INFORMATION GIVEN Block Start
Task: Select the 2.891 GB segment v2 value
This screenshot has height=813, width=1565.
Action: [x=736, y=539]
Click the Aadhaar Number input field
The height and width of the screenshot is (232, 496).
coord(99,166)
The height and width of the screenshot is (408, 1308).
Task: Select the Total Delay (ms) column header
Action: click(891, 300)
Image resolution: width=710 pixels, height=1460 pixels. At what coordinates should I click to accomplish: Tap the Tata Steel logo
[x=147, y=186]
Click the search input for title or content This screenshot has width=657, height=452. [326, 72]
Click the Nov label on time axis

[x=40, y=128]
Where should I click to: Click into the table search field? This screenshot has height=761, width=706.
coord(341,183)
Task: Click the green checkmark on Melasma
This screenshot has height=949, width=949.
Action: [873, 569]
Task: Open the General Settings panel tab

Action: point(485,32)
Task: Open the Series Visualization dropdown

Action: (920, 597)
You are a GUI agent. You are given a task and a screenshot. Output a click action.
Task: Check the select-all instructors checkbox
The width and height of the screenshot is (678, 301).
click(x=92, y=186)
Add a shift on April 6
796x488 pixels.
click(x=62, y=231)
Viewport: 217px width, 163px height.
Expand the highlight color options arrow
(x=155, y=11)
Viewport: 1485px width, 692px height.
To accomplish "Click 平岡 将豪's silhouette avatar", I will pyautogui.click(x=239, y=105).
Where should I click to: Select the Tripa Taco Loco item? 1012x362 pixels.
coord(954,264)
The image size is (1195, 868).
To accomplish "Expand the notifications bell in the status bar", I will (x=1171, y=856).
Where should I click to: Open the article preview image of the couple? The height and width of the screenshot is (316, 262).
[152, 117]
INFORMATION GIVEN Block End
* **GOAL OF THE EXERCISE**
Copy exactly the stretch of data above from the line with "Viewport: 1485px width, 692px height." through the line with "The image size is (1195, 868).", and omit all other lines.

* **COMPLETED EXERCISE**
Viewport: 1485px width, 692px height.
To accomplish "Click 平岡 将豪's silhouette avatar", I will pyautogui.click(x=239, y=105).
Where should I click to: Select the Tripa Taco Loco item? 1012x362 pixels.
coord(954,264)
The image size is (1195, 868).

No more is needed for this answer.